Ensuring your employees are as physically and mentally healthy as possible obviously has myriad benefits for the individuals, but also for your company as a whole.  Sickness costs British businesses £77 billion per year in lost productivity. And this is not just for days off sick – it also includes “underperformance in the office as a result of ill-health.”. I’m sure we’ve all had days like that when we decide to come to work despite feeling awful and just can’t concentrate properly or get much done.

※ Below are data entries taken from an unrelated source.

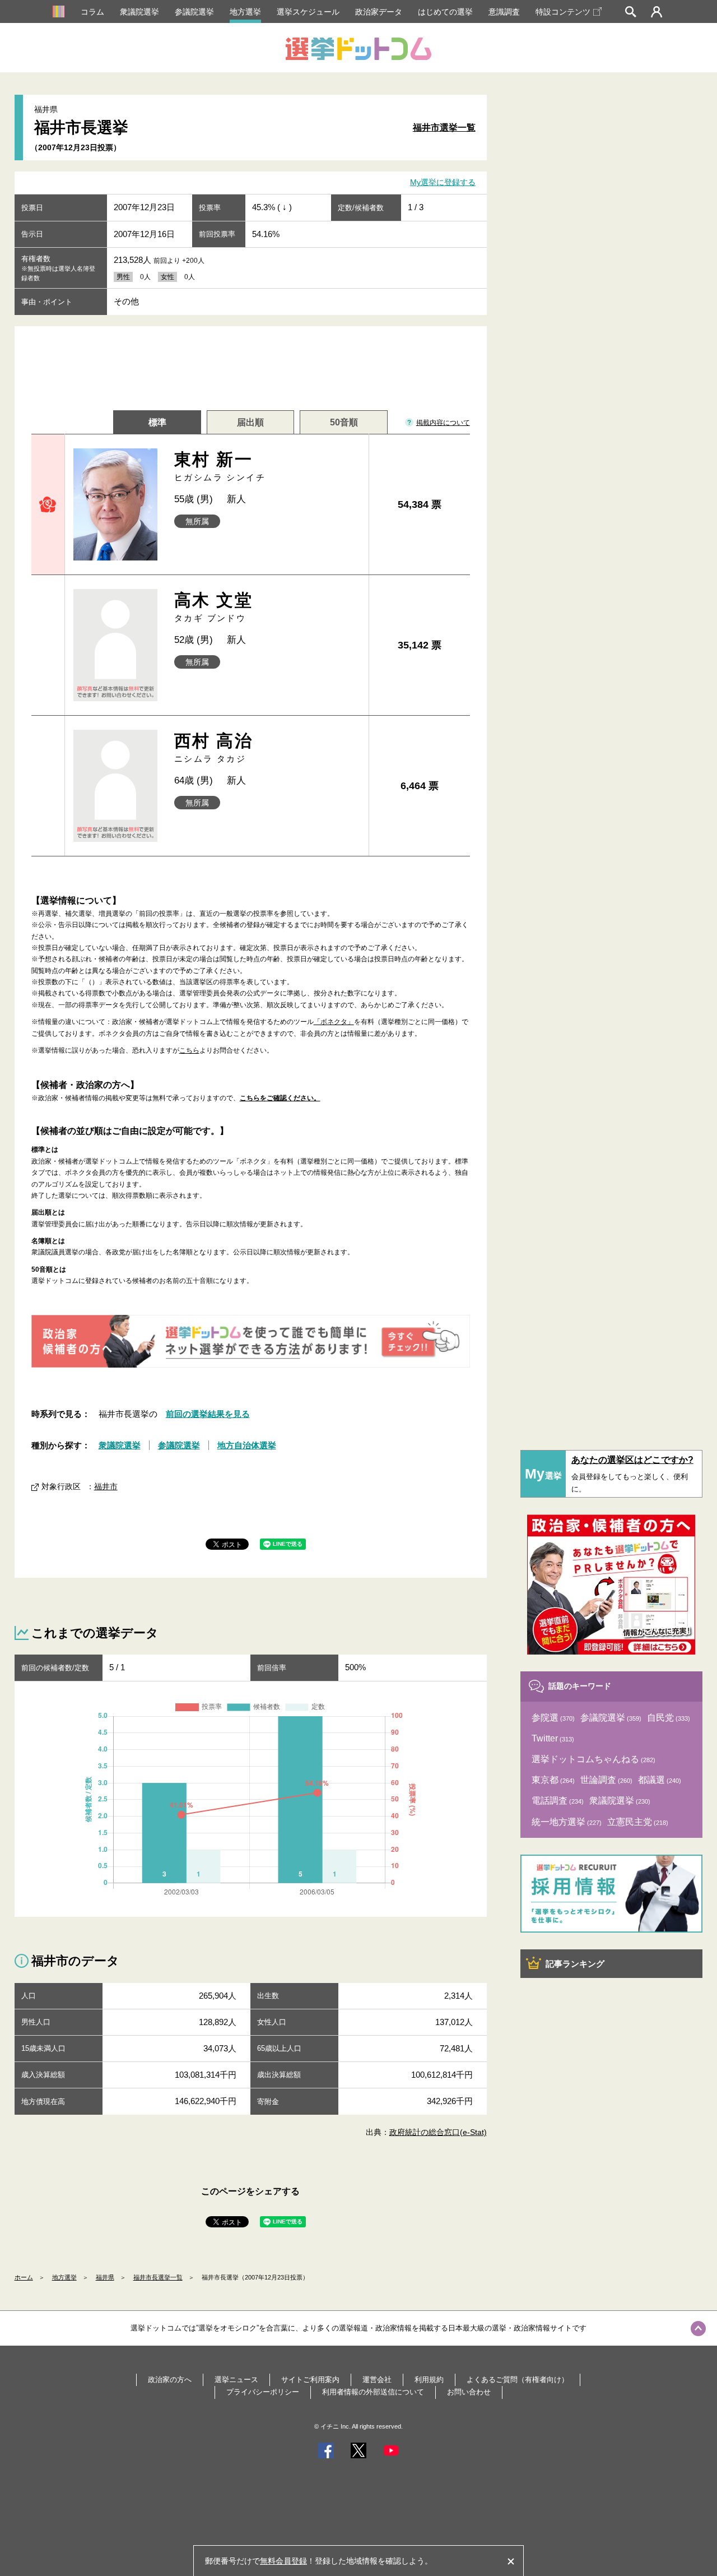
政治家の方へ (170, 2379)
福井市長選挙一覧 (158, 2277)
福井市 (106, 1486)
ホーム (24, 2277)
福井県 (105, 2277)
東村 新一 (220, 466)
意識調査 (504, 11)
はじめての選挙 (445, 11)
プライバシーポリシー (262, 2392)
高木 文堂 (213, 607)
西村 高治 (213, 747)
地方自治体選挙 (246, 1445)
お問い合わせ (469, 2392)
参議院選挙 (194, 11)
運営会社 (377, 2379)
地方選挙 (245, 11)
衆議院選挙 (139, 11)
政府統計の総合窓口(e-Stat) (438, 2132)
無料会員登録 (283, 2560)
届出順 (250, 422)
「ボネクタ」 (334, 1022)
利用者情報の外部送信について (373, 2392)
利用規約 (429, 2379)
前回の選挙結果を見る (208, 1414)
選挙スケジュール (308, 11)
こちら (189, 1050)
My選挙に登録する (443, 182)
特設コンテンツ (563, 11)
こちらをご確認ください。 (280, 1098)
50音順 (344, 422)
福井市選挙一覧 (444, 127)
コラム (92, 11)
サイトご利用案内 (310, 2379)
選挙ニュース (236, 2379)
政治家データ (378, 11)
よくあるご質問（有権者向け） (518, 2379)
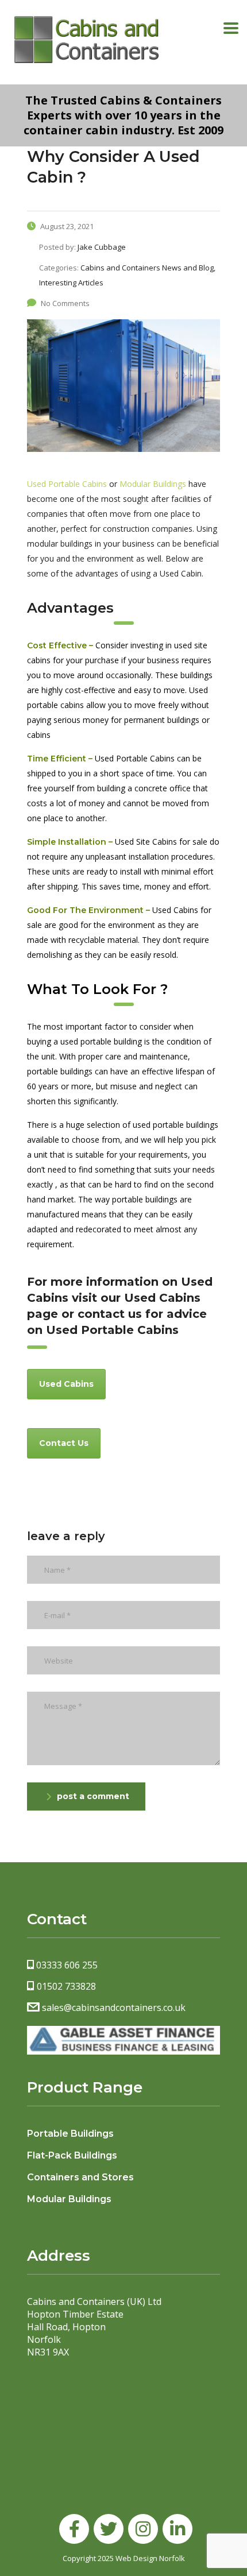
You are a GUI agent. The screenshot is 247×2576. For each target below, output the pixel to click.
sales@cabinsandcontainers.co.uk (114, 2007)
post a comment (93, 1796)
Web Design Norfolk (150, 2558)
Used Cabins (66, 1384)
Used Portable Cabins (67, 483)
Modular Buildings (152, 483)
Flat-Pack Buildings (72, 2155)
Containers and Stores (80, 2177)
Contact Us (63, 1443)
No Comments (65, 303)
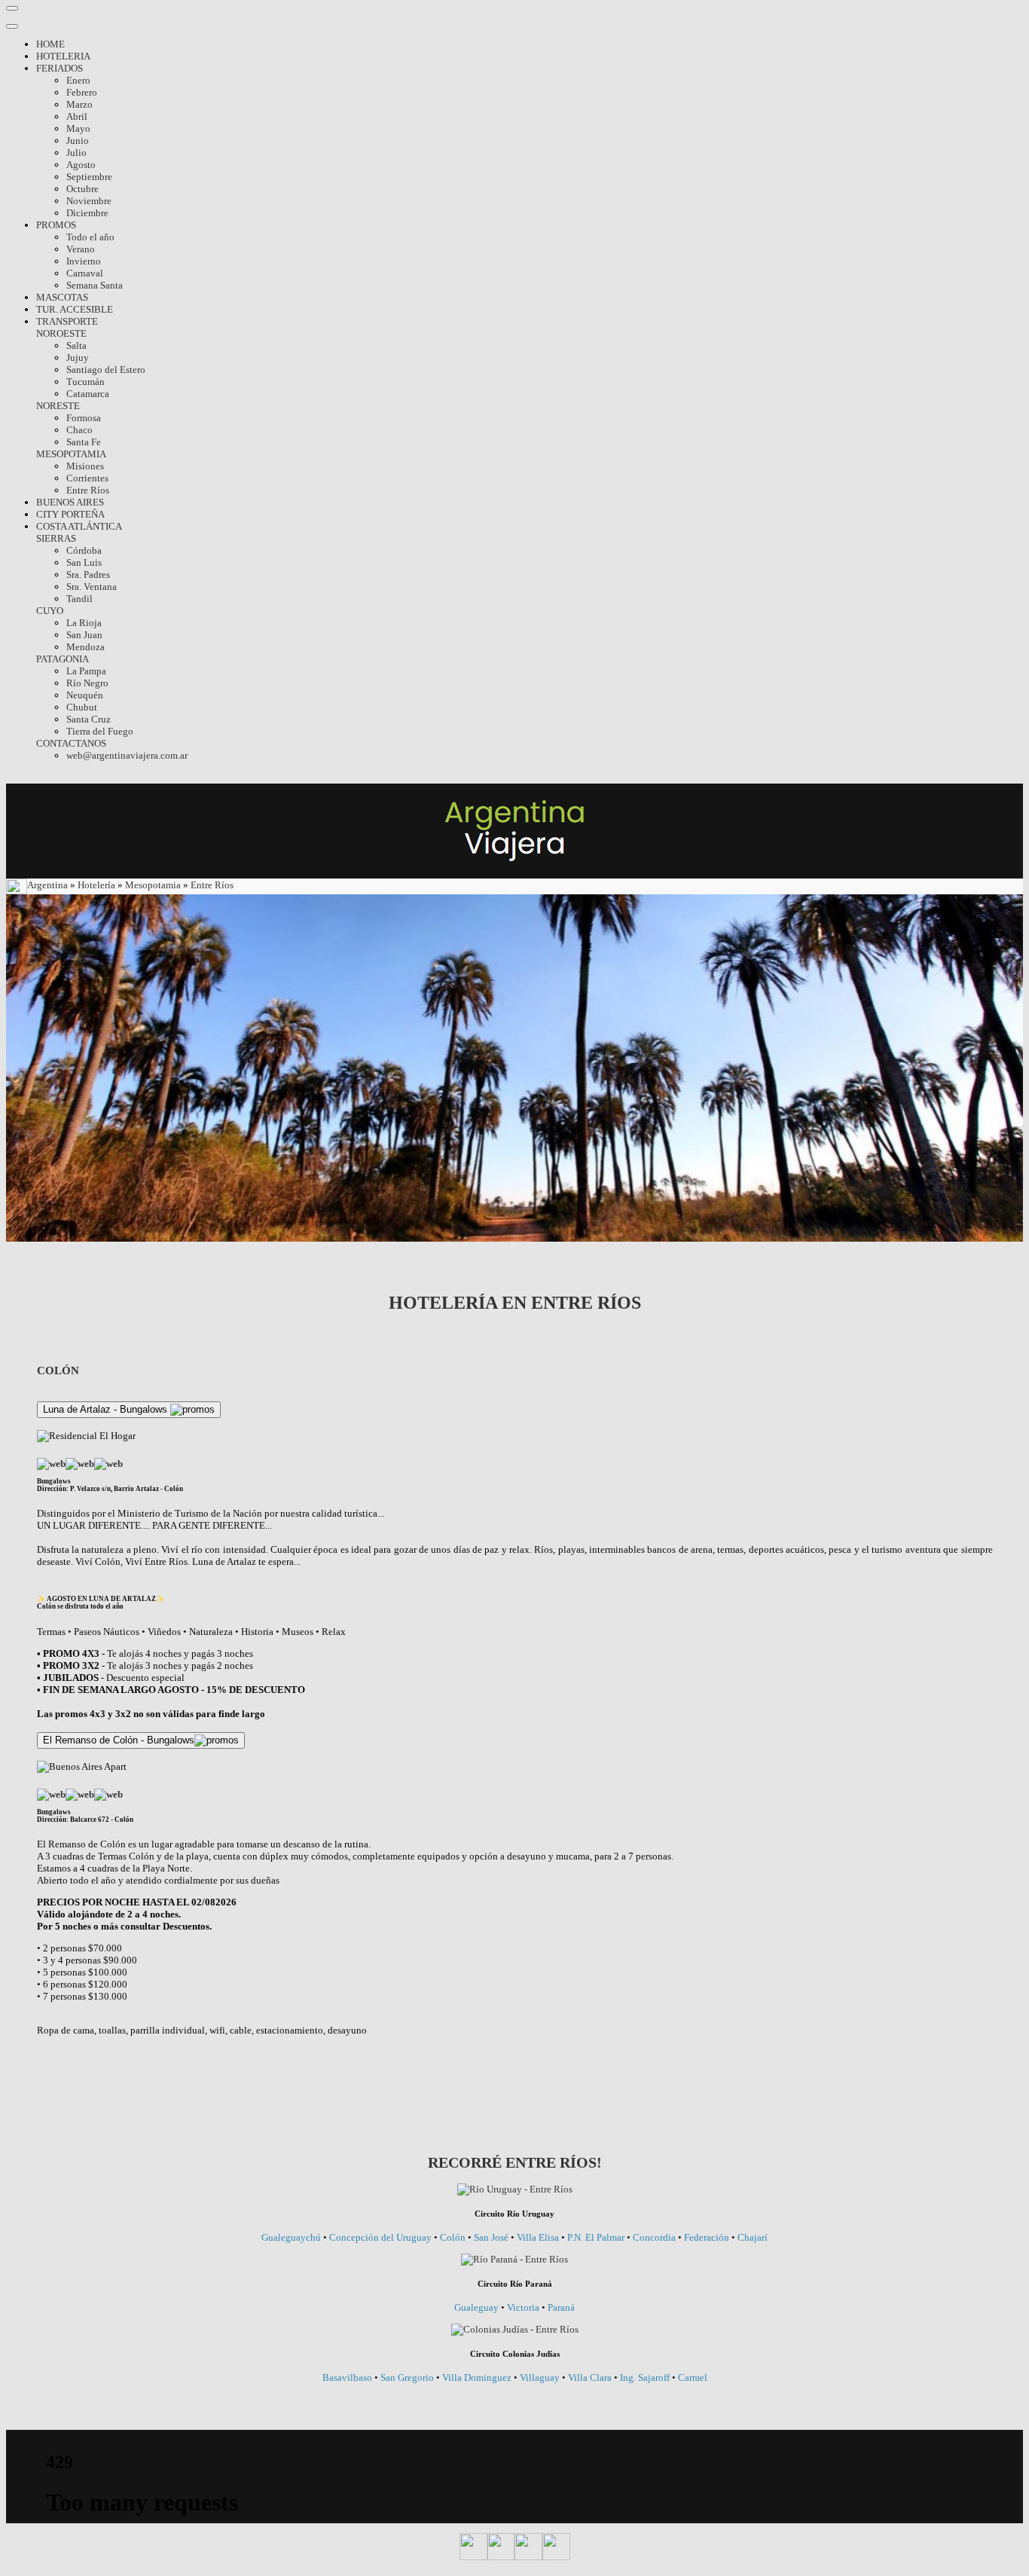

So how can avoid this? As well as the aforementioned free fruit, cycle to work schemes and counselling services, there are many things you as an employer can and should be doing to improve the health of your employees. Here are some ideas:

  1. Encourage your employees to get a flu jab. You could do this by subsidising the cost, or even arranging an onsite vaccination day at work. A report revealed that “up to £28,902,536 in sick day costs could have been saved by the flu vaccination” in 2017, so the initial outlay of money would likely pay off in the long run. 
  2. It’s one thing to have a cycle to work scheme, but what do they do when they get to work? Make sure you have bike racks in your carpark and showers so that people can freshen up when they arrive. If you don’t provide these amenities then it’s likely that people won’t want the hassle of cycling in. 
  3. Subsidise gym memberships. 
  4. Implement an HR software system that both management and staff can access to record absences, sickness information, accidents and grievances. These can all indicate employee welfare, as not only physical illness and injury impacts on productivity – if a person raises (or even regularly raises) grievances, this is a red flag and may correlate with lower productivity and time off of work. 
  5. Regularly survey employees to get their feedback on their experiences at work. It’s a useful way of monitoring morale and the general mental health of your workforce. 
  6. Offer workshops on managing stress, time management and prioritising a health work-life balance. 
  7. Introduce the option of standing desks to reduce the amount of time your employees spend sitting every day. The Lancet conducted a study on “The economic burden of physical inactivity: a global analysis of major non-communicable diseases” and this indicated that sitting too much cost the world $67.5 billion in 2013. So being less sedentary is not just good for every one of us, but it will also pay dividends to your business!

The next few months present the peak time for people to be unwell, as flu and other winter bugs are rife. It’s not too late even now to put measures into place to make the knock on effects on your staff and your business as minimal as possible. There’s no need to wait until Matt Hancock’s new initiative  to launch to start improving the health of your employees.